The below video, by e-textbook company CourseSmart, is a neat demo of the educational advantages of the iPad: keep all your textbooks in one slender, elegant package; highlight and make notes; watch embedded video and multimedia; browse the web for supplementary material; chat and collaborate with classmates and teachers as you read. These innovations are exciting for colleges that want to be tech savvy. "I do see our university replacing our [standard undergrad-issued] laptop computer with this new iPad," wrote one CIO of an Oregon university.

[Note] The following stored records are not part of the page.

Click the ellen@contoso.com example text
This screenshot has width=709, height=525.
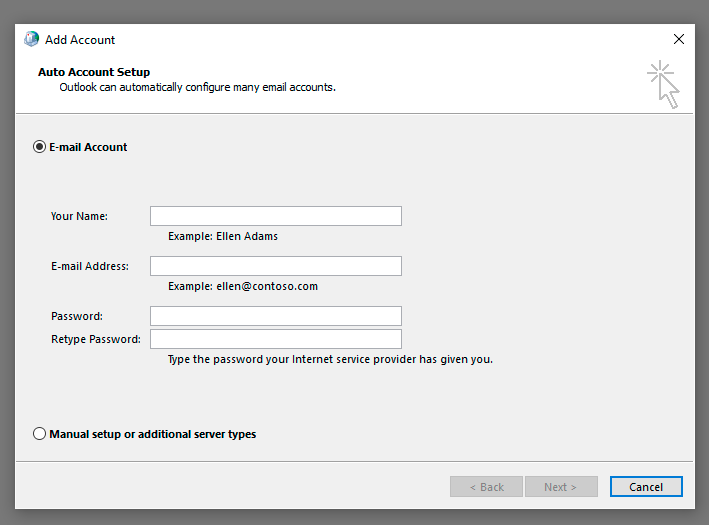243,286
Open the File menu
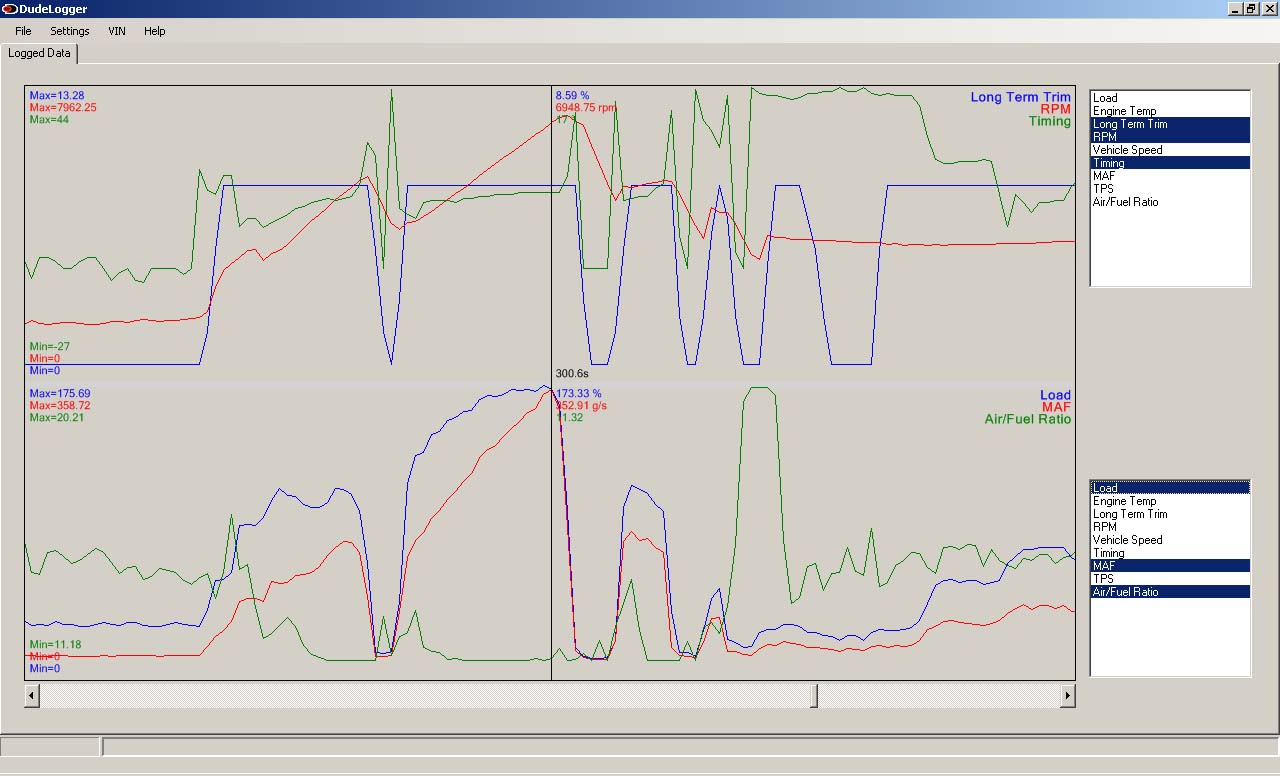Viewport: 1280px width, 776px height. (x=23, y=31)
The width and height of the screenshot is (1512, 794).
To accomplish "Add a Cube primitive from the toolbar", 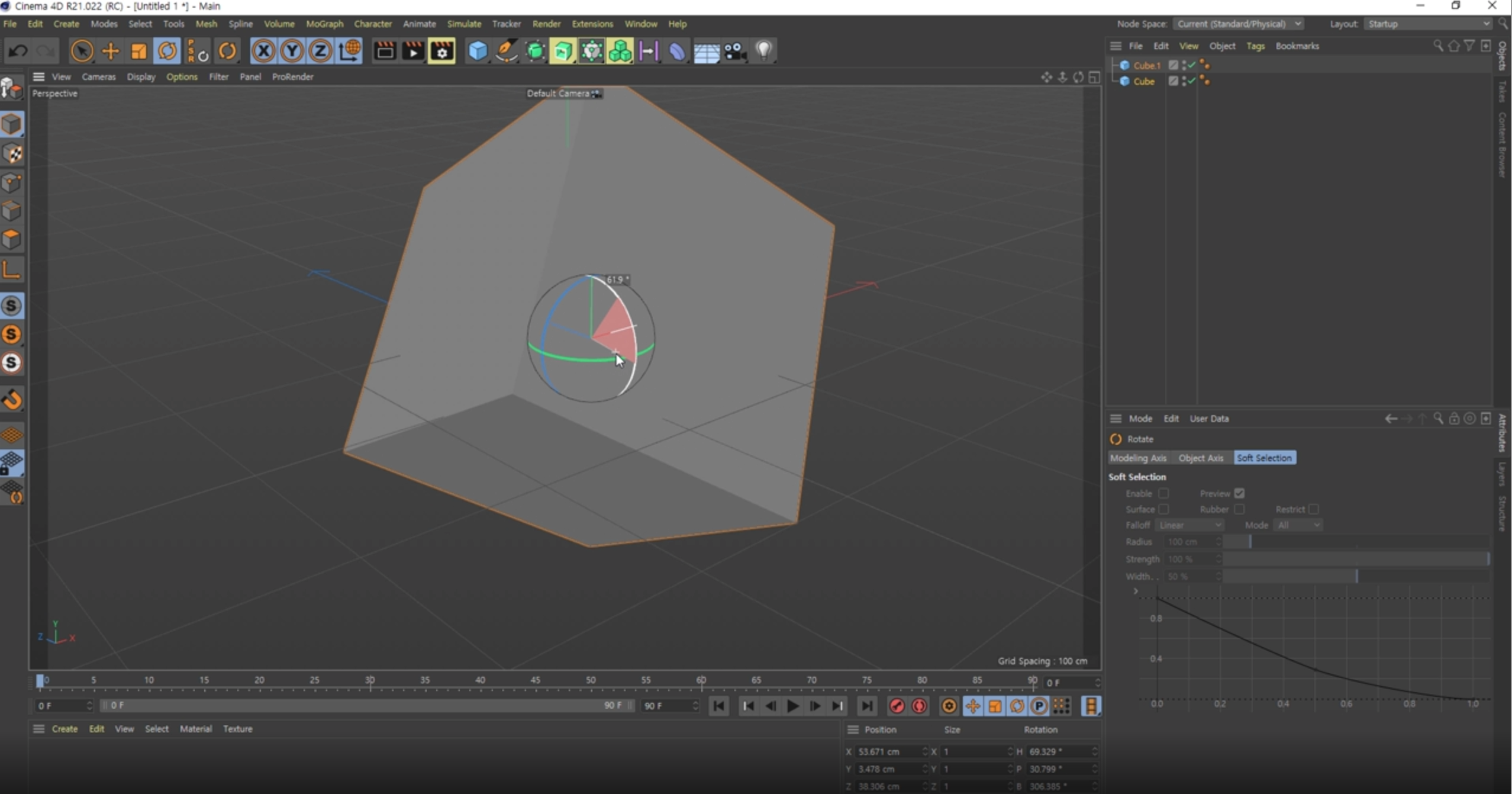I will tap(477, 52).
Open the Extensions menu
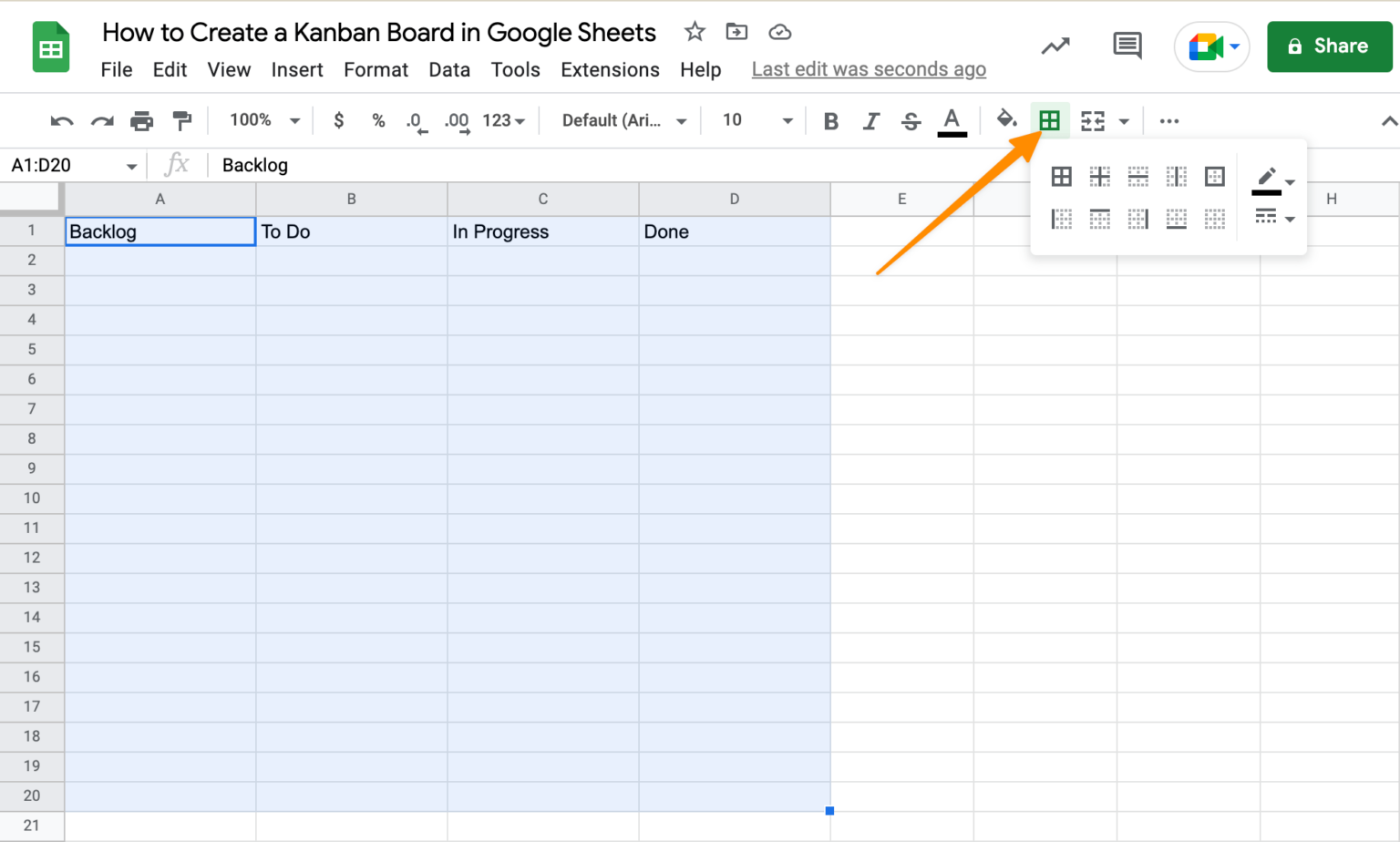 pyautogui.click(x=610, y=69)
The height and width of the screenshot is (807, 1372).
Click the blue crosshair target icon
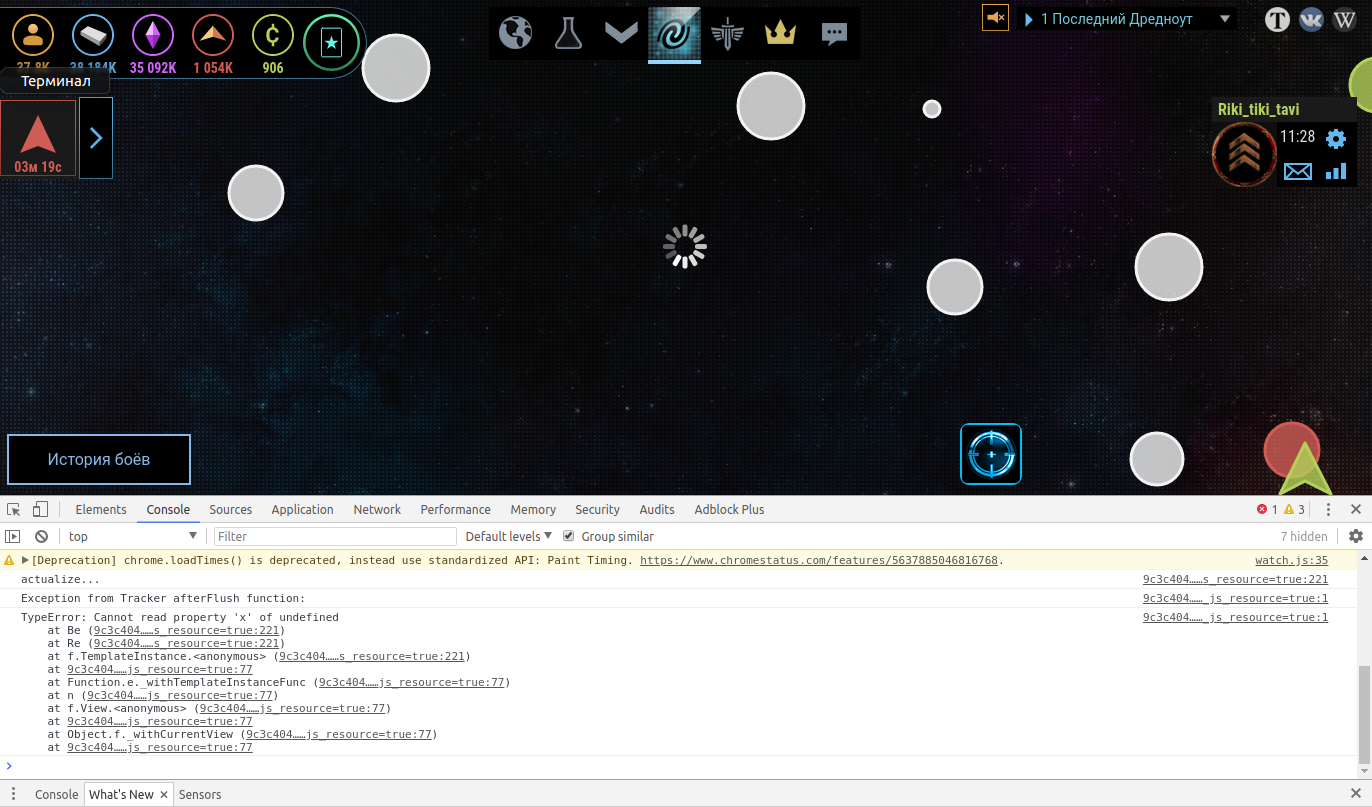coord(991,454)
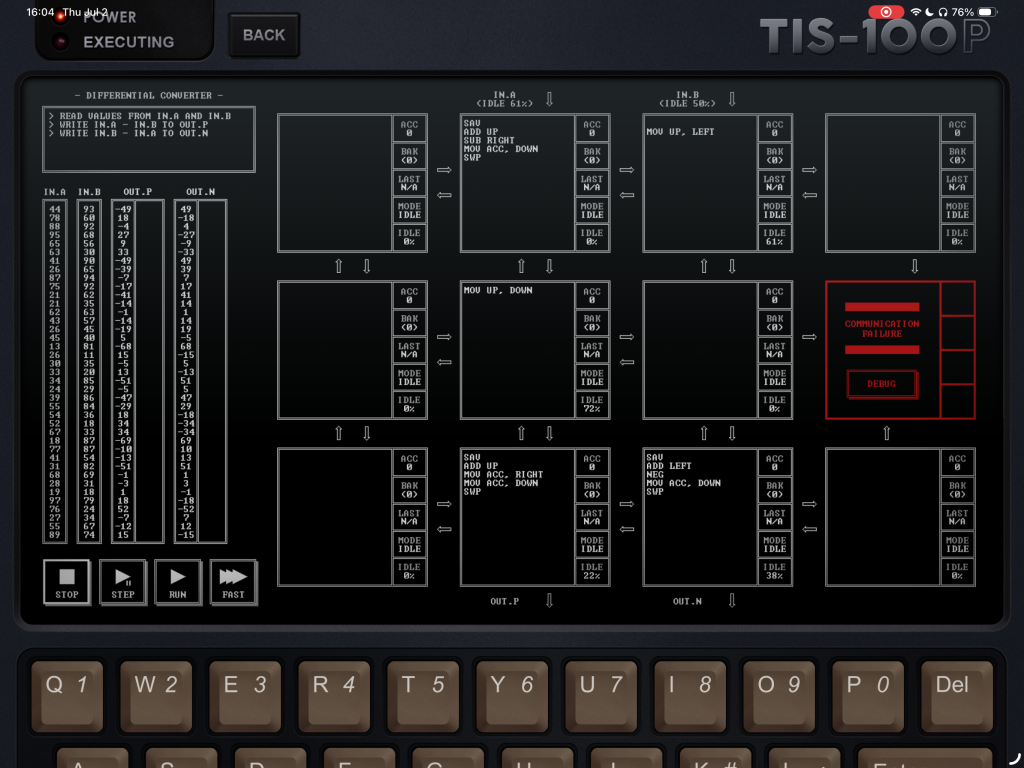Click the FAST forward button
The height and width of the screenshot is (768, 1024).
click(233, 581)
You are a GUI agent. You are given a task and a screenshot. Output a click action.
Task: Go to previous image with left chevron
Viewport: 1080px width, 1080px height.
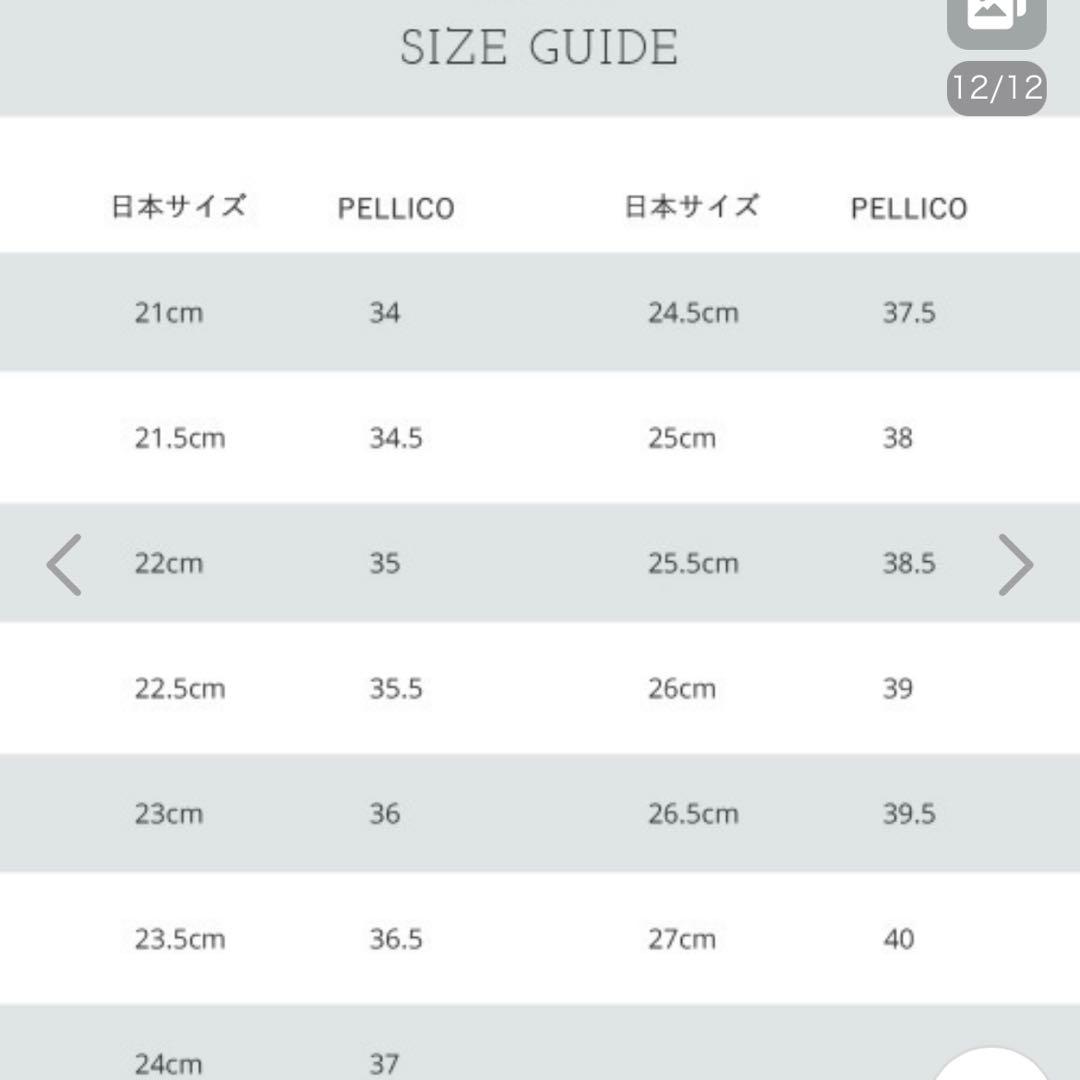[x=64, y=565]
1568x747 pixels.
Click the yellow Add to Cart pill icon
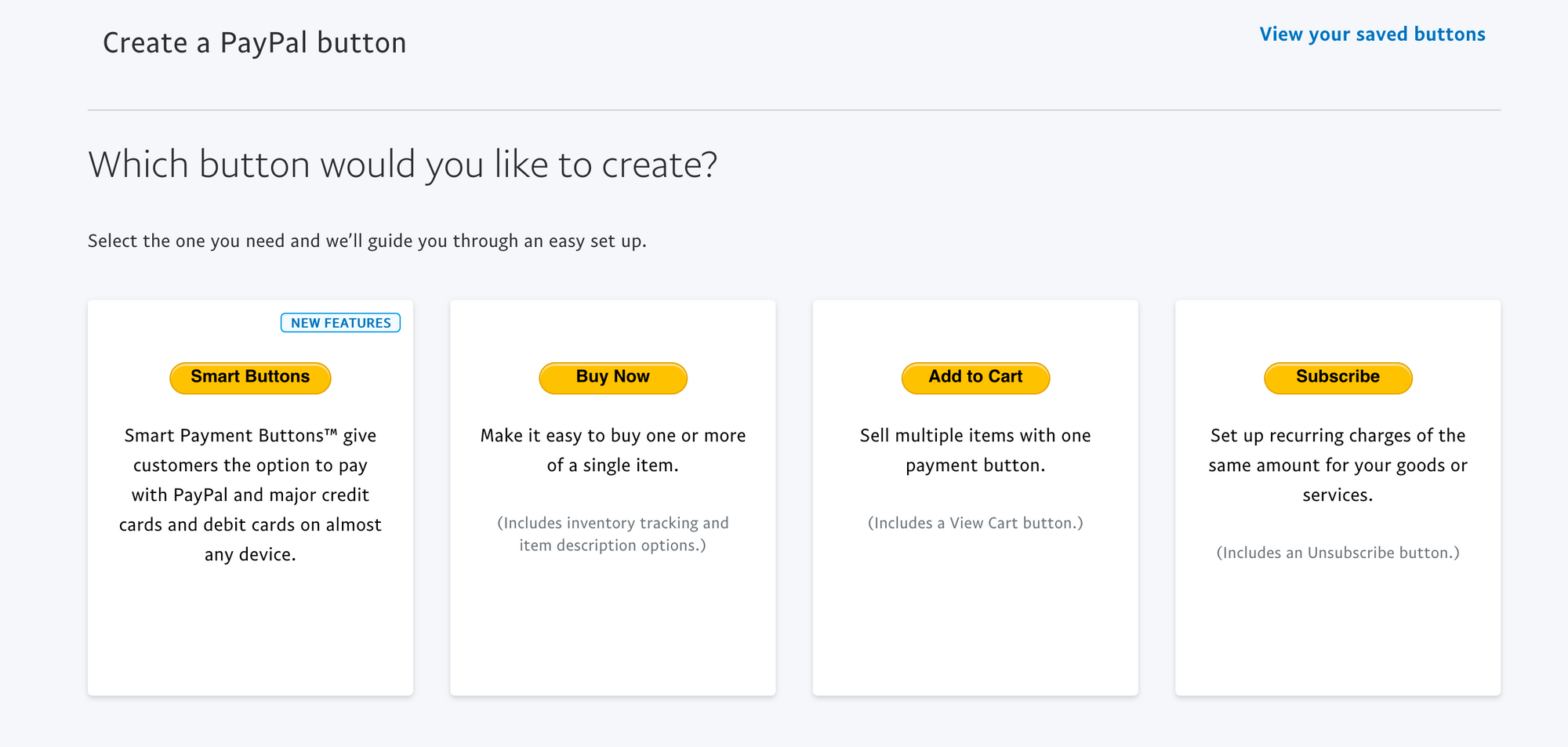pos(975,377)
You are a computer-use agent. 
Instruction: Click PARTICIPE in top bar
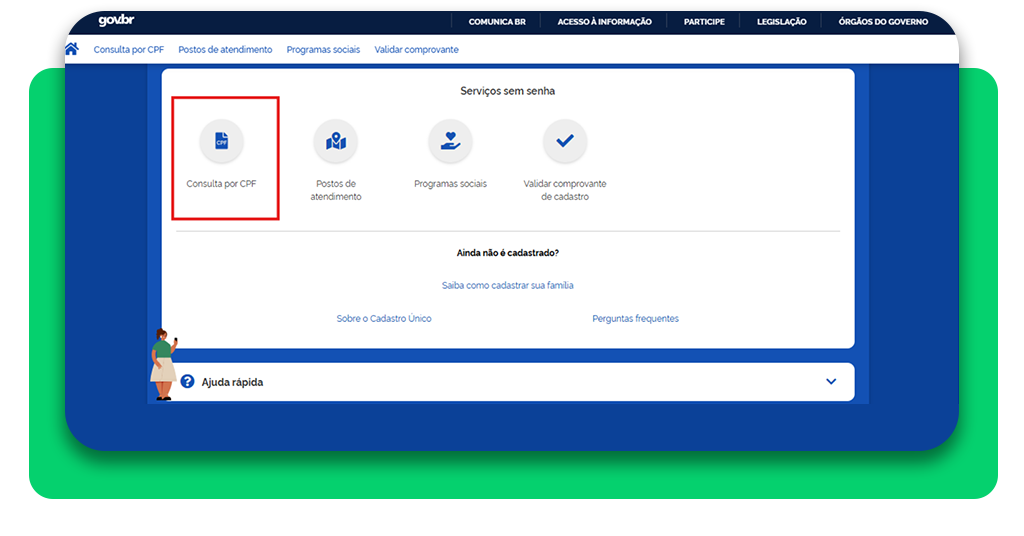click(704, 22)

A bigger question is whether they can cut costs at the same time. Textbooks cost the average college student more than $1000 a year,; electronic content can be much less, especially when it's open-source. The open-license textbook company Flat World Knowledge estimated it saved students a collective $3 million just this past fall. The iPad uses the open ePub format for electronic books, which should be a boon to the burgeoning open education movement.
However, Joshua Kim, a technology blogger at Inside Higher Ed, asks whether the iPad is a "sustaining" rather than a "disruptive" innovation. The danger is that colleges spend even more money and faculty time on purchasing and developing content for these new gadgets, as they have on the generations of tech that came before, without making cuts elsewhere. This is one reason tuition keeps growing faster than inflation. "The possibilities for learning, student interaction and
enhanced campus services that the iPad unleashes will all come at a
price. Nothing about a tool as wonderful as the iPad will lower the
cost of constructing or delivering education."
That is, costs won't come down unless universities act, boldly, to fully replace part of the butts-in-seats classroom model with mobile, wireless, open-source education.